- Origin: Caldwell, Idaho
- Genres: Religious/pop/stage musical/piano
- Years active: 35
- Website: dancarterREALmusic.com

= Daniel Carter (LDS composer) =

American singer-songwriter (born 1955)

Daniel Lyman Carter (aka Dan Carter) (born 1955) is a composer/songwriter. Much of his work reflects his membership in the Church of Jesus Christ of Latter-day Saints (LDS Church). He was born in Caldwell, Idaho.

Daniel Carter experienced various troubles in his life during his pursuit as a composer. In 1998 he lost his home, most of his possessions and various family relationships in what has been described as a horrific divorce. In 2004 he went through another divorce, following which he stayed with a friend and made also attempted suicide. During this second period of time he also stepped away from the Mormon faith for a time. These two divorces are not the only challenges that Daniel has faced in life, with two periods of homelessness also having been experienced.
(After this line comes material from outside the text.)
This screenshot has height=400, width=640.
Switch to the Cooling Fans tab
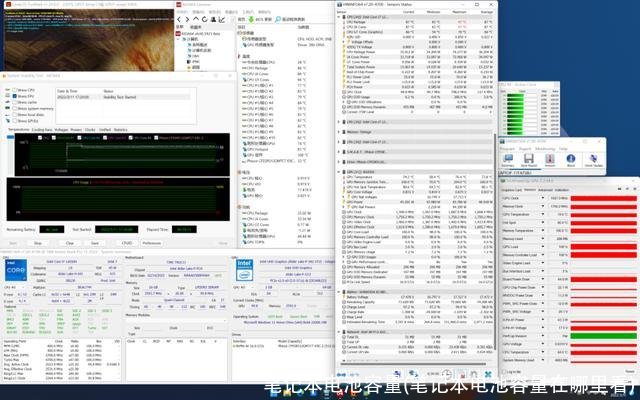click(42, 129)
His compositions include "As Now We Take the Sacrament" (Hymns 1985, no. 169; with text by Lee Tom Perry), as well as "A Young Man Prepared" and "The Shepherd's Carol" (Children's Songbook pp. 166, 40, respectively). In 1996, Carter was commissioned to compose "Come unto Christ, the Holy One of Israel" for the 1997 Mormon pioneer sesquicentennial celebration. In 1993, he received a commission to compose "Refuge and Rest," a multimedia oratorio to commemorate the July 1996 sesquicentennial celebration of the establishment of Winter Quarters. Later that year "Refuge and Rest" was expanded to include the Mormon pioneers' exodus from Winter Quarters to the Salt Lake Valley. It was performed numerous times in Utah in 1997 under the title "Seasons of Faith."

==Work==
Carter has contributed several dozen compositions to LDS Church magazines since the late 1970s. The Mormon Tabernacle Choir has performed and recorded some of his works including "Come unto Him," "The Pledge of Allegiance," and "Come unto Christ, the Holy One of Israel."
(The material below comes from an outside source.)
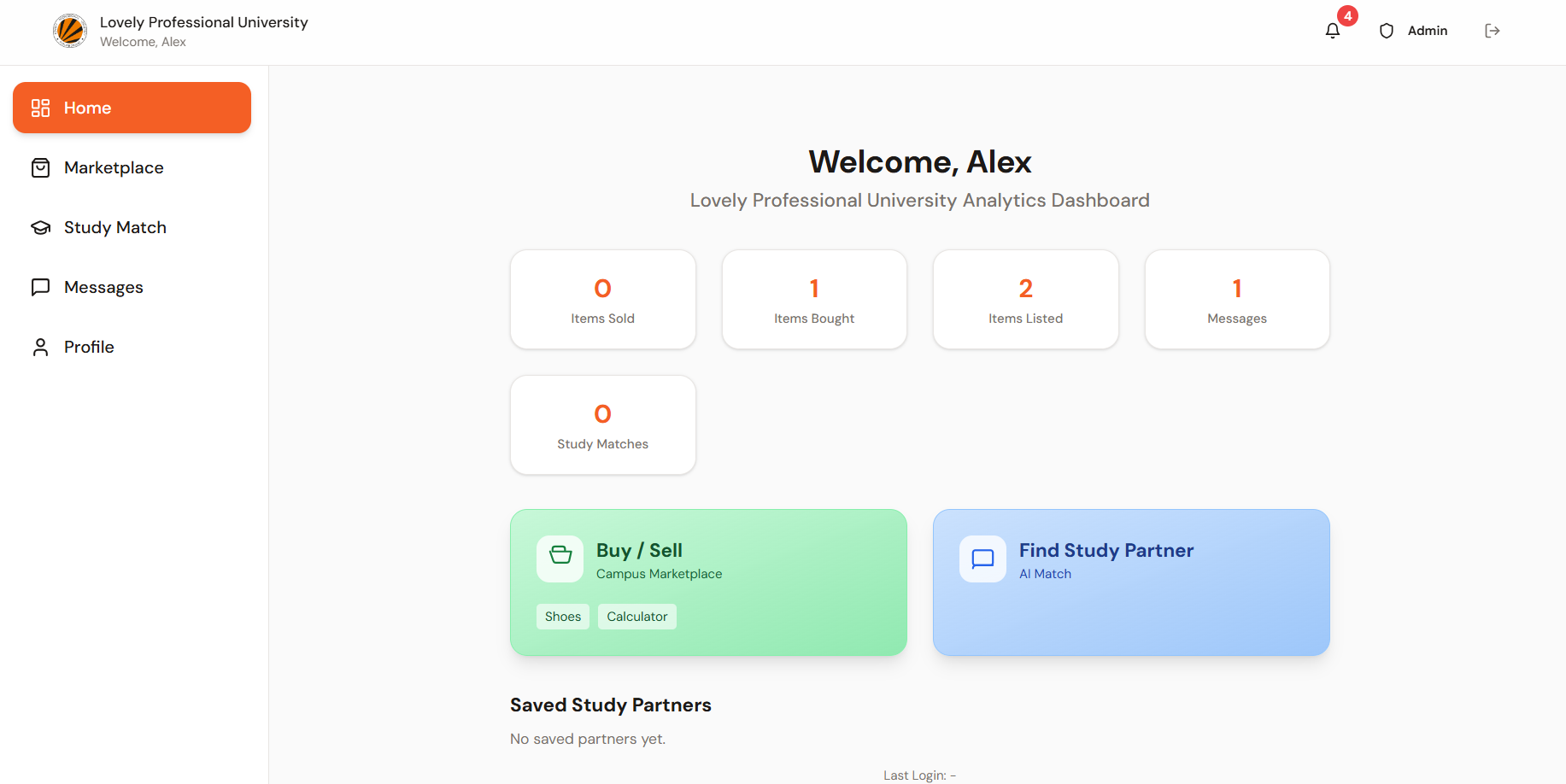Click the Study Matches stat card

point(602,424)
"Shine for Me Again, Star of Bethlehem," a Christmas song collaboration in 1981 with lyricist Sherri Otteson Bird, remains a best seller throughout the LDS Church.
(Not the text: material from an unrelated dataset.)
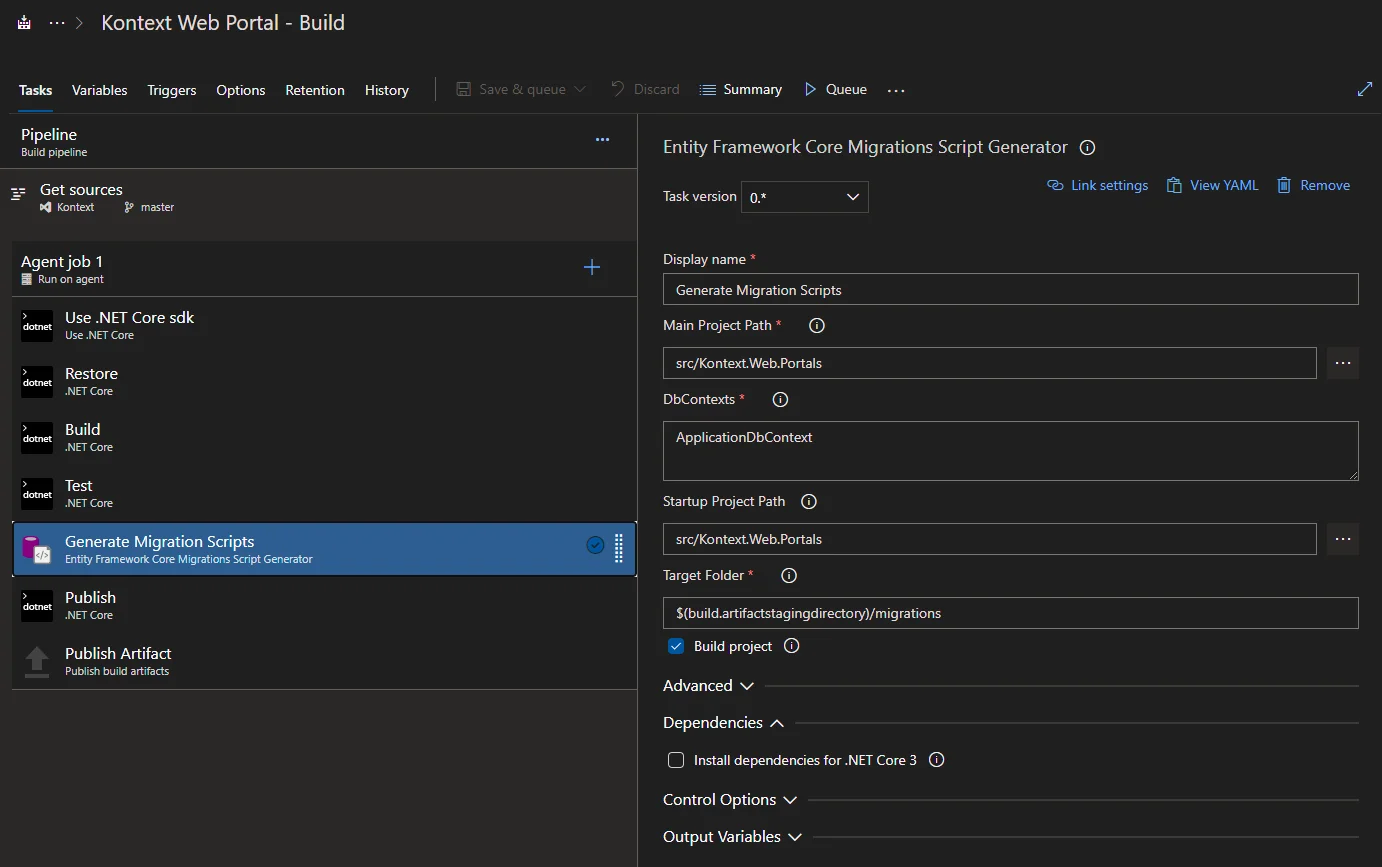
Task: Open the Triggers tab
Action: [172, 90]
Carter worked as a member of the LDS Church's General Music Committee from 1986 to 2004. He traveled to regional LDS Church music workshops speaking and teaching in many subject areas. He contributed an article on church music policy to the Ensign magazine.

His choral group, "Dan Carter Singers", performed for approximately 10 years throughout Utah and other regional locations, in churches and communities. The group's focus was to perform new, inspiring LDS music. The group recorded one CD in 1996 titled, "Come unto Him — Music by Dan Carter."

Carter has approximately 500 pieces of music in print and continues to compose and publish. More recently his musical works focus on music for theatrical productions.

== Discography ==
1. Come unto Him — Music by Dan Carter (1996)
2. Hymns for Solo Voice (2000)
3. Artaban, The Other Wise Man

== Publications ==
1. HeartRise Music Productions
2. Jackman Music Corporation
3. Artaban, The Other Wise Man
4. ldsmusicsource.com
5. Neil A. Kjos Music
6. Daniel Carter also writes at hubpages.com under his name, "daniel carter" on a variety of subjects including mental illness, emotional well being, music, recipes and more.